The last of the major American health insurers to have a big presence in the Obamacare marketplaces for 2017 warned Wednesday that it may not remain there for long if business doesn't improve.
Anthem CEO Joseph Swedish, calling sales of Obamacare plans "disappointing" since 2013, said "Clearly, 2017 is a critical year as we continue to assess the long-term viability" of the insurer's presence on Affordable Care Act marketplaces.
"We will continue to closely monitor this business," Swedish said during Anthem's third-quarter earnings call after the company announced profit of $2.45 per share after excluding some items.
"And if we do not see clear evidence of an improving environment and a path towards sustainability in the marketplace, we will likely modify our strategy in 2018," he said.
Swedish's sobering comments came a day after open enrollment began in individual health insurance plans that comply with ACA standards, and which go into effect in 2017.
He said Wednesday that the company's pricing of Obamacare plans leaves Anthem expecting "to return to slight profitability" on those plans in 2017.

→ ENTRIES SHOWN:
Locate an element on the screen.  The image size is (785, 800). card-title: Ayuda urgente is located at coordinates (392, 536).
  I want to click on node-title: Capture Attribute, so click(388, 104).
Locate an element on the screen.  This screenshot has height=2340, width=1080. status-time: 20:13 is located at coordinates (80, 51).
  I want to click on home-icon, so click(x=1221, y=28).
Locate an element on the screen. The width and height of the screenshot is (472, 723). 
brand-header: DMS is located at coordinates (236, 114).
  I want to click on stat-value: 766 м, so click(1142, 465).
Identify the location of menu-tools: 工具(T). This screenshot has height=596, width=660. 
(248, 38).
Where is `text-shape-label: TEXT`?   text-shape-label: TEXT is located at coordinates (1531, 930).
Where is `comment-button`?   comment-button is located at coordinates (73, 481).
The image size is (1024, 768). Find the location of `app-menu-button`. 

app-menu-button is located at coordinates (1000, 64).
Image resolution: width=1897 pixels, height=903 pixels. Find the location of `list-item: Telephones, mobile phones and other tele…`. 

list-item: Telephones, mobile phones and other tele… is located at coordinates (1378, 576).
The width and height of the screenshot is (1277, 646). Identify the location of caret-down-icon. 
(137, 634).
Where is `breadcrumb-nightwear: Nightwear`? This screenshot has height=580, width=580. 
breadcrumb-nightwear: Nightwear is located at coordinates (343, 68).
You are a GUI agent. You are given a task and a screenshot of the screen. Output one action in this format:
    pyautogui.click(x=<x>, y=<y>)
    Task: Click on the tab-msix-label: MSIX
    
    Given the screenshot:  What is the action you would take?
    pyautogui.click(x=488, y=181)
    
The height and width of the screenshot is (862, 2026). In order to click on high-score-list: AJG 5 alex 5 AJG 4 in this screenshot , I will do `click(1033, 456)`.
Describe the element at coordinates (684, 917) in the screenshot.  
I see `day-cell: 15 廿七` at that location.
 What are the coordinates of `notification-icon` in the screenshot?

→ ACTIVITY LIST:
[a] Please edit the Anthem article from "The last of" to "excluding some items.", putting "Affordable Care Act" in place of each "Obamacare".
[b] Continue the article on Anthem and the Obamacare marketplaces after its last sentence.
The rows aren't needed for this work.

→ ANSWERS TO THE TASKS:
[a]
The last of the major American health insurers to have a big presence in the Affordable Care Act marketplaces for 2017 warned Wednesday that it may not remain there for long if business doesn't improve.
Anthem CEO Joseph Swedish, calling sales of Affordable Care Act plans "disappointing" since 2013, said "Clearly, 2017 is a critical year as we continue to assess the long-term viability" of the insurer's presence on Affordable Care Act marketplaces.
"We will continue to closely monitor this business," Swedish said during Anthem's third-quarter earnings call after the company announced profit of $2.45 per share after excluding some items.

[b]
If it does scale back its Obamacare business, Anthem, which sells plans on ACA exchanges in 14 states, would join other big U.S. insurers — UnitedHealthGroup, Aetna and Humana — that are largely exiting those marketplaces. Those other companies have booked big losses on their Obamacare plans.
Swedish said Anthem believes "both the pricing and regulatory environment needs to be improved to drive towards a sustainable and affordable marketplace over the long term."
Like the other insurers who have pulled back, Swedish said, "We continue to experience higher than initially expected costs from members with chronic conditions."
"Overall, the financial performance in [Obamacare] plans has been disappointing, as membership has been short of our original expectations since its inception and operating margins have been lower than expected beginning in 2015," Swedish said.